# Best Digicam around 12000-16000!



## vikram_m_saini (Feb 13, 2006)

HI guys,
  which digicam is best, nikon,sony or canon.

  my budget is 15000.


----------



## zombie (Feb 13, 2006)

*Sony is good, but again it has proprietary memory cards (Memory Pro)  that are not compatible with other cameras and are expensive. On the other hand Nikon & Canon use SD cards which are cheaper compared to Memoary Pro.

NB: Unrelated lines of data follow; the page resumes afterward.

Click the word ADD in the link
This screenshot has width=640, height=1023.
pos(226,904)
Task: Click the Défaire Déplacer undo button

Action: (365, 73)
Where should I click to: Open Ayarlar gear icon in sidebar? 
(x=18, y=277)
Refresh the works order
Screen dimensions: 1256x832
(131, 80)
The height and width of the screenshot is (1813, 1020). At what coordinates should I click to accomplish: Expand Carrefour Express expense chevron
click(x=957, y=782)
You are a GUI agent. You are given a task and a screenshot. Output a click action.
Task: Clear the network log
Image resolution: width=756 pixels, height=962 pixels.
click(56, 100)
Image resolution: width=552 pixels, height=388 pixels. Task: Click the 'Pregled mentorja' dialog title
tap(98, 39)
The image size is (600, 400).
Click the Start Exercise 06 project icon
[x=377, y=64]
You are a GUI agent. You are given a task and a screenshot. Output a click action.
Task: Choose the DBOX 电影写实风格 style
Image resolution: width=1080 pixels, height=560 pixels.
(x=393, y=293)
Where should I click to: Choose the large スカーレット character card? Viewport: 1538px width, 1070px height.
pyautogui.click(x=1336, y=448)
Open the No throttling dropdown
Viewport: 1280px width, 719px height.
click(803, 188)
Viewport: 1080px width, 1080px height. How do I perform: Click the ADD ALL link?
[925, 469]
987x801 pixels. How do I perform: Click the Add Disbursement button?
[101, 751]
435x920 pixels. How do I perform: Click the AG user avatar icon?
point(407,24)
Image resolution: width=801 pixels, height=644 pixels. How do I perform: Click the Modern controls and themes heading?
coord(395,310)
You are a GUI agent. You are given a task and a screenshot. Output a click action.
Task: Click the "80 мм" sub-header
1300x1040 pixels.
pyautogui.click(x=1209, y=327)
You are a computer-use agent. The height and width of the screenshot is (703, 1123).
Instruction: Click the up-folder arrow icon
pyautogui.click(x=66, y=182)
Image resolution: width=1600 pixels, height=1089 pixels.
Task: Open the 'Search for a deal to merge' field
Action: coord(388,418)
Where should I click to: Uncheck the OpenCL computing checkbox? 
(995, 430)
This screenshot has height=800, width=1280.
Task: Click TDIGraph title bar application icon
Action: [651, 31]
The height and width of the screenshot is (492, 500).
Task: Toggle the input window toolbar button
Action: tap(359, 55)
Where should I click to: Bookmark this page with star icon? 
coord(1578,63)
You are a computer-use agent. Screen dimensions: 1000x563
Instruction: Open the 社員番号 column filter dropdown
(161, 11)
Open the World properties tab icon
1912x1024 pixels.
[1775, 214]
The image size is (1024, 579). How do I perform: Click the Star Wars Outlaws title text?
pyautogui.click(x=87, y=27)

For your budget I suggest Nikon Coolpix 5600. 5 MP, 3X optical & 4X digital zoom, 14MB internal memory and works. I have one and I am very happy with it.*


----------



## sagar_coolx (Feb 13, 2006)

wat about nikon cpix 5900?


----------



## zombie (Feb 13, 2006)

*Again a good buy. Has better movie recording. But its bit more expensive.*


----------



## Ankur Gupta (Feb 13, 2006)

is 1GB MSPro card available only for 3K?????


----------



## goobimama (Feb 13, 2006)

I'm also in a fix. Want to buy a cam, either Nikon, Sony or Canon. Don't know what to do. Price range 15k-20k. I hear the Sony P200 is a good cam. And so is the Nikon 5900. What to do?


----------



## parimal_xp2003 (Feb 13, 2006)

Nikon & Sony both are good brands for Digital still camera. But I personally suggest u to go for sony. SONY DSP P200 Gives a superb performance. It cost around 17K. In 15K u can go for SONY W5.


----------



## zombie (Feb 14, 2006)

*Call me brand loyal, but I suggest Nikon 5600/5900 as I have hands on with it. The best option would be to ask your friend/relative travelling abroad to get a Canon Powershot L2IS (the one used by Maria in Powershot ad). Its awesome with 5MP & 12X optical zoom. In Japan its around 19k. My mate has already bought it. Cant wait till he comes back in March.   *


----------



## Ankur Gupta (Feb 14, 2006)

parimal_xp2003 said:
			
		

> Nikon & Sony both are good brands for Digital still camera. But I personally suggest u to go for sony. SONY DSP P200 Gives a superb performance. It cost around 17K. In 15K u can go for SONY W5.



Hey buddy i just enquired abt both these models and
sony dsc-w5 is available for 11k.
sony dsc-p200 for 13.5k.
these r not showroom prices though.


----------